§ PROVIDED PASSAGE
1. A monitoring method comprising:

determining, by an on board unit (OBU) of a train, that a trip or shift has ended; initiating, by the OBU, a train log-off procedure;

monitoring, by the OBU, for at least one alert condition during performance of the log-off procedure, the at least one alert condition comprising a condition wherein

unauthorized train movement is possible;

in response to detecting the at least one alert condition, reporting, by the OBU, the at least one alert condition and disabling the train log-off procedure until the OBU determines that the at least one alert condition is resolved; and

in response to failing to detect the at least one alert condition and/or in response to determining that the at least one alert condition is resolved, completing, by the OBU, the train log-off procedure.

2. The monitoring method of claim 1, wherein the at least one alert condition comprises an inadequate air pressure in at least one air braking system.

3. The monitoring method of claim 2, wherein the monitoring comprises monitoring, by the OBU, at least one air pressure sensor.

4. The monitoring method of claim 3, wherein the monitoring comprises periodically checking the at least one air pressure sensor.

5. The monitoring method of claim 1, wherein the at least one alert condition comprises an unset hand brake.

6. The monitoring method of claim 5, wherein the monitoring comprises determining, by the OBU, whether at least one hand brake is set.

7. The monitoring method of claim 5, further comprising in response to detecting the at least one alert condition, controlling, by the OBU, at least one air braking system to maintain air pressure.

8. The monitoring method of claim 5, wherein the reporting comprises instructing, by the OBU, a user to activate at least one alternate hand brake.

9. The monitoring method of claim 1, wherein completing the log-off procedure

comprises deactivating, by the OBU, at least one air braking system.

10. The monitoring method of claim 1, wherein the at least one alert condition comprises an inadequate charge in at least one battery.

11. The monitoring method of claim 1, further comprising reporting a status of the log-off procedure to a back office server.

12. A monitoring system comprising:

an on board unit (OBU) of a train configured to:

determine that a trip or shift has ended;

initiate a train log-off procedure;

monitor for at least one alert condition during performance of the log-off procedure, the at least one alert condition comprising a condition wherein

unauthorized train movement is possible;

in response to detecting the at least one alert condition, report the at least one alert condition and disable the train log-off procedure until the OBU determines that the at least one alert condition is resolved; and

in response to failing to detect the at least one alert condition and/or in response to determining that the at least one alert condition is resolved, complete the train log-off procedure.

13. The monitoring system of claim 12, wherein the at least one alert condition comprises an inadequate air pressure in at least one air braking system.

14. The monitoring system of claim 13, wherein the OBU is configured to monitor for the at least one alert condition by monitoring at least one air pressure sensor.

15. The monitoring system of claim 14, wherein the monitoring comprises periodically checking the at least one air pressure sensor.

16. The monitoring system of claim 12, wherein the at least one alert condition comprises an unset hand brake.

17. The monitoring system of claim 16, wherein the OBU is configured to monitor for the at least one alert condition by determining whether at least one hand brake is set.

§ PROVIDED RECORDS

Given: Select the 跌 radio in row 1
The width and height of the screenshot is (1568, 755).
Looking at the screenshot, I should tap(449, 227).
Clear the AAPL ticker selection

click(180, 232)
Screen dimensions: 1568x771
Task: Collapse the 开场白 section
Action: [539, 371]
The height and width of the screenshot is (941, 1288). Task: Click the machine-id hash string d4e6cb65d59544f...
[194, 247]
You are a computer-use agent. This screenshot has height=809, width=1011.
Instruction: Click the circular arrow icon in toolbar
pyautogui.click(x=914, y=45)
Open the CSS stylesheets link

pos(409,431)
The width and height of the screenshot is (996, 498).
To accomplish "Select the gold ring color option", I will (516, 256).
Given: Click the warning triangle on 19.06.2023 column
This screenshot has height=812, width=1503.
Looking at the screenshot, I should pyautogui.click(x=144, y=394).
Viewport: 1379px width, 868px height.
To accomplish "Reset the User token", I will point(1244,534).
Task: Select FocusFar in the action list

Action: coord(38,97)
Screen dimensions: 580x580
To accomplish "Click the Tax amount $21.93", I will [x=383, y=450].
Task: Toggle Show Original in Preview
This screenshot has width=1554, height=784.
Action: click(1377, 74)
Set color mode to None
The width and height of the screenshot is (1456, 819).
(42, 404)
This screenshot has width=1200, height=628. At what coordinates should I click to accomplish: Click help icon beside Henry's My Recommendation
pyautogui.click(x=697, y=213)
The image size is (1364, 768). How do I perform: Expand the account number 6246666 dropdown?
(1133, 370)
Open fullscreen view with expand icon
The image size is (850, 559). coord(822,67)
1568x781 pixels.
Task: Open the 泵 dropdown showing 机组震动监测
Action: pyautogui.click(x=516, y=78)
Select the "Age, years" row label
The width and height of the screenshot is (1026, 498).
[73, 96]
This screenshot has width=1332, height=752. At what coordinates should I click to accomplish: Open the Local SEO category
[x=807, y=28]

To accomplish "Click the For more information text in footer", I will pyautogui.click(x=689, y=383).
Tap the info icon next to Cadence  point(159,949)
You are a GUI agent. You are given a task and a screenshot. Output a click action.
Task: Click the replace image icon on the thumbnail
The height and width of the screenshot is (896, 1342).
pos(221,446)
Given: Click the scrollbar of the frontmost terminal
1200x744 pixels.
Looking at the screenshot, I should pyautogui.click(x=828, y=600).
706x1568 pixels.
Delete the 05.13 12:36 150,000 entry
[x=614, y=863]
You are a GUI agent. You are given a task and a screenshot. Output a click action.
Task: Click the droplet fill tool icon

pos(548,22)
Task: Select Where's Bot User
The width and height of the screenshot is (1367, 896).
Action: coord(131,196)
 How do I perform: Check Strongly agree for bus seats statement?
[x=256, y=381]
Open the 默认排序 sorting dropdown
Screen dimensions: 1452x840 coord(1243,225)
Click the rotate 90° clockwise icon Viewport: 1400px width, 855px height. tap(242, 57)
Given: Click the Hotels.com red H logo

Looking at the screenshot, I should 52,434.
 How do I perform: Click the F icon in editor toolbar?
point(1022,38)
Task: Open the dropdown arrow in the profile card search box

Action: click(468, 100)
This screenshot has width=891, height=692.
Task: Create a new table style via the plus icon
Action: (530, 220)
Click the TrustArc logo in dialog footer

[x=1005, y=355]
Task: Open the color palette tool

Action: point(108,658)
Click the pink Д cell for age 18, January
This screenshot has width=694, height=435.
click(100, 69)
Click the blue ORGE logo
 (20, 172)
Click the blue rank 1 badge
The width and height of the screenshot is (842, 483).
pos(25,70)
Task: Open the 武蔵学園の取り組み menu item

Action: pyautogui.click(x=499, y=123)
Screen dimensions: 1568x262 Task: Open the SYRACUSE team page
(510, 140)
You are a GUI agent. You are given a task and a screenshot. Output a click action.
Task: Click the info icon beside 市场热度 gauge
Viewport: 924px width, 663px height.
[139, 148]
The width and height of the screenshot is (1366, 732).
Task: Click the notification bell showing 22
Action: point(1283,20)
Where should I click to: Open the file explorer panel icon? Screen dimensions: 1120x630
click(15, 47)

§ TASKS TO CARRY OUT
a) Summarize these patent claims in two sentences.
b) Return the stretch of the entries from the line containing "Where should I" through the end of the entries, word for word.

§ THE REPLIES
a) The claims describe a monitoring method and system in which a train's on board unit (OBU) determines that a trip or shift has ended, starts a log-off procedure, and watches for alert conditions in which unauthorized train movement is possible. If it finds such a condition, the OBU reports it and disables the log-off until the condition is resolved, and the alert conditions include inadequate air pressure in an air braking system, an unset hand brake, or inadequate battery charge.

b)
Where should I click to: Open the file explorer panel icon? Screen dimensions: 1120x630
click(15, 47)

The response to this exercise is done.